Study Uncovers Biomarkers for Low Muscle Mass, Offering Insights for Personalized Prevention

By Dr. Chinta SidharthanReviewed by Lily Ramsey, LLMAug 15 2024

Sarcopenia, or a deterioration in the mass, quality, and strength of muscles, results from age-related complications or underlying comorbidities. While it is independently associated with decreased physical abilities, sarcopenia also contributes significantly to increased injury and disease risk.

In a recent study published in Scientific Reports, a team of researchers used machine learning models to analyze computed tomography (CT) images of the chest and a proteomics approach to determine blood protein biomarkers that could together be used to assess the low muscle mass risk.

​​​​​​​Study: Proteomics and machine learning in the prediction and explanation of low pectoralis muscle area. Image Credit: Toa55/Shutterstock.com

Background

The loss of muscle mass and the deterioration of muscle strength and quality are associated with a significant decrease in the quality of life and an increased risk of mortality.

While sarcopenia could result naturally with age, it is also an indicator of other comorbidities and increases the risk of injury and disease. Identifying the risk of sarcopenia and implementing interventions before the occurrence of other adverse events is essential.

CT images of the chest are used to measure the pectoralis muscle area (PMA), one of the most commonly used methods of assessing sarcopenia.

Assessments of muscle quality based on PMA measurements have been used previously to predict the worsening of respiratory conditions.

Various biomarkers and clinical factors, such as demographic factors, inflammatory biomarkers, and comorbidities, have also been linked to low muscle mass. However, there is a shortage of research on validating PMA measurements as an effective predictor of low muscle mass and identifying the drivers of low muscle mass.

About the Study

In the present study, the researchers used data from the COPDgene study, which conducted longitudinal observations among current and former smokers to examine the genetic epidemiology of the chronic obstructive pulmonary disease (COPD).

The data was collected in two phases, one at baseline and the second after five years, and consisted of extensive questionnaires, CT scans of the chest, and protein biomarker measurements from blood samples.

Axial CT images of the suprasternal notch and the aortic arch were used to derive PMA measurements. With the PMA of control participants who had never smoked as a reference, low PMA was defined as values falling below the 25^th percentile and was stratified based on sex.

The biomarker measurements were compared with and without low PMA baseline measurements between current and former smokers to identify potential protein biomarkers.

The researchers then built deep learning models to predict the probability of developing low PMA in five years. These models were also used to test the effectiveness of the protein biomarkers in predicting low PMA development.

One of the models used only clinical measurements such as weight and height and demographic characteristics, including sex and age, to predict the probability of low PMA development.

Another model used only the protein biomarker data for the prediction, while the third model incorporated both clinical measurements and protein biomarker data for low PMA development prediction.

The contributions of the biomarker and clinical predictors in group and individual PMA development risk were calculated, and the relevance of the selected protein biomarkers in the change in PMA in five years was also assessed.

Major Findings

The results showed that the model that incorporated clinical and demographic data and blood protein biomarkers effectively predicted the probability of low PMA development in current and past smokers.
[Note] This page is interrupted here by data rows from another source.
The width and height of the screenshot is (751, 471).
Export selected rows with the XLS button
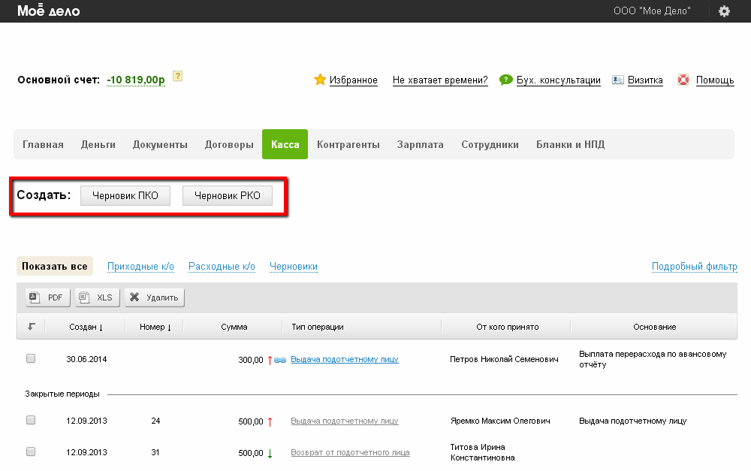click(97, 297)
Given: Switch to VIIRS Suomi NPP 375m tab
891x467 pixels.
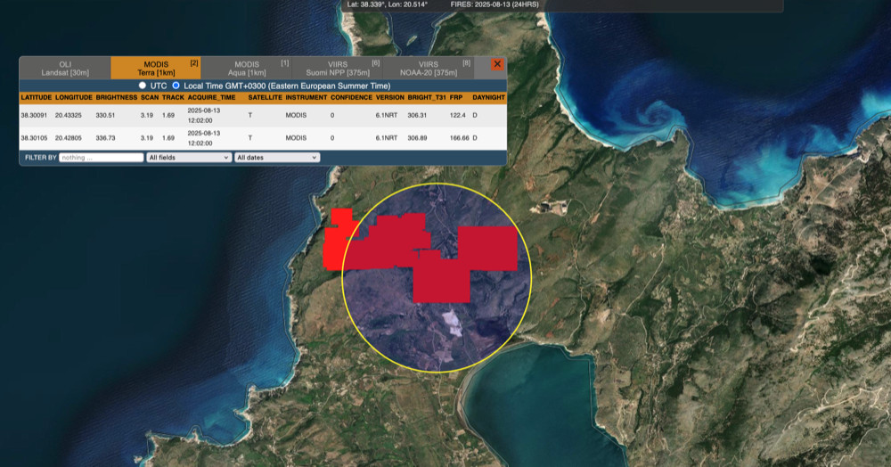Looking at the screenshot, I should click(x=338, y=68).
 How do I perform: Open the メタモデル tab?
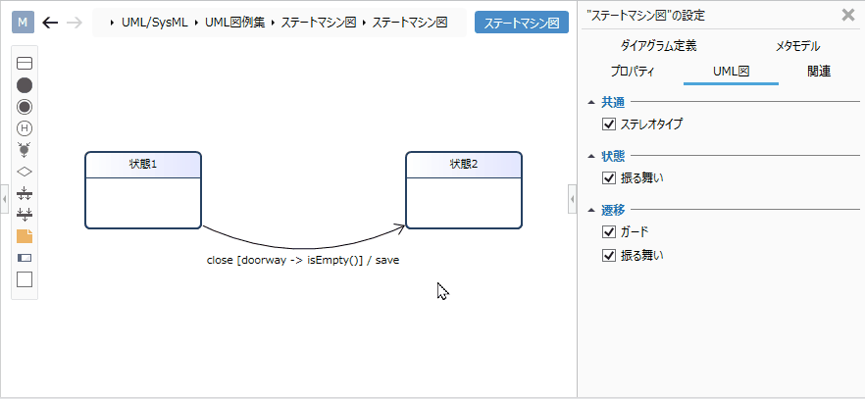(x=796, y=46)
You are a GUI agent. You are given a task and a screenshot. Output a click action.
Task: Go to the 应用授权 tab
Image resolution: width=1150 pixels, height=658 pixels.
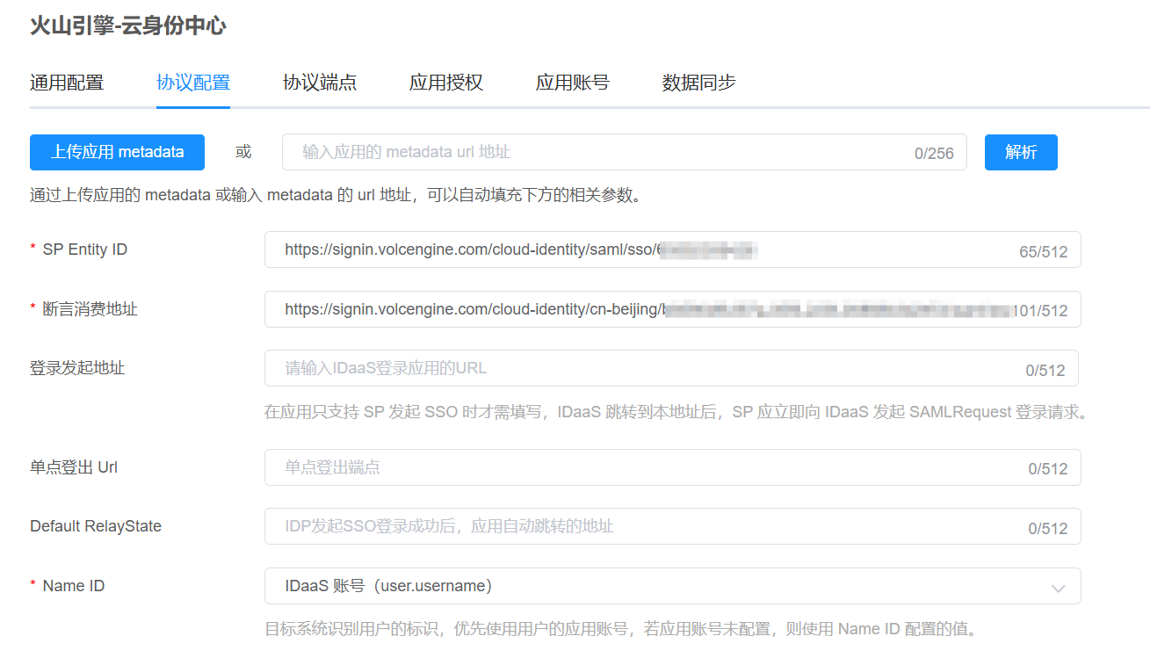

The study also identified eight protein biomarkers as important predictors of low PMA.

The eight biomarkers were CDON or cell adhesion molecule-related/down-regulated by oncogenes, epidermal growth factor-containing fibulin-like extracellular matrix protein 1 (EFEMP1), growth differentiation factor 15 (GDF15), histone acetyltransferase type B catalytic subunit (Hat1), lymphotoxin α1/ β1, neurexophilin-1 (NXPH1), SPARC or secreted protein acidic and rich in cysteine, and vascular cell adhesion protein 1 (VCAM-1).

The markers identified in the study were diverse in their functions, ranging from histone modification to regulation of leukocyte migration.

Furthermore, the role of some of the markers, such as GDF15, in the development of PMA has been validated by previous studies.

In contrast, associations between markers such as CDON and human muscle mass remain unknown. However, murine models have shown that CDON is involved in skeletal muscle development.

Conclusions

Overall, the findings demonstrated that machine learning models could potentially be used to predict the development of low PMA using clinical measurements and protein biomarker information.

This would enable the early implementation of dietary, pharmacological, and exercise-based therapies to prevent adverse outcomes and lower the risk of disability and disease.